**Written exercise:** Extract each line of the data below that contains the string "screenshot", treating uppercase and lowercase letters as different.

**Dataset records:**
########

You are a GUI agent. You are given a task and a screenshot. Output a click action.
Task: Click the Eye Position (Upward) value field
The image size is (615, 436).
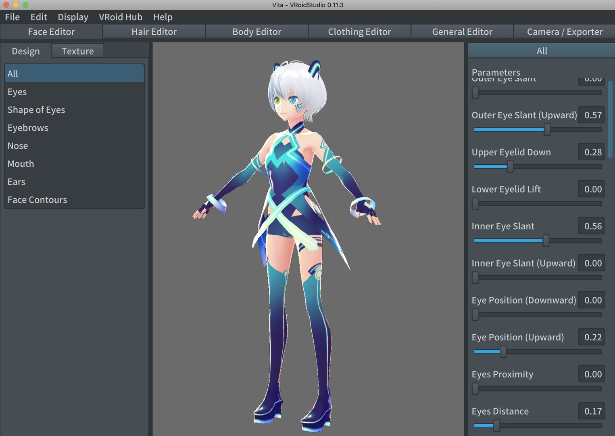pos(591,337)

########

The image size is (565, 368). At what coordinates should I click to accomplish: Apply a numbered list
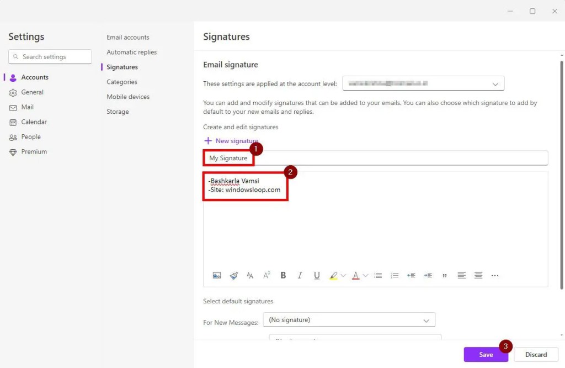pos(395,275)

########

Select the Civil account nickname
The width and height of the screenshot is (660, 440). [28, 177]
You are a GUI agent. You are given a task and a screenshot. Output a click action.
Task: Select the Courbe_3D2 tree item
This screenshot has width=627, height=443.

########

**Task result:**
You are a GUI agent. You are given a task and a screenshot. Output a click action.
The width and height of the screenshot is (660, 440). [28, 177]
You are a GUI agent. You are given a task and a screenshot. Output a click action.
This screenshot has width=627, height=443.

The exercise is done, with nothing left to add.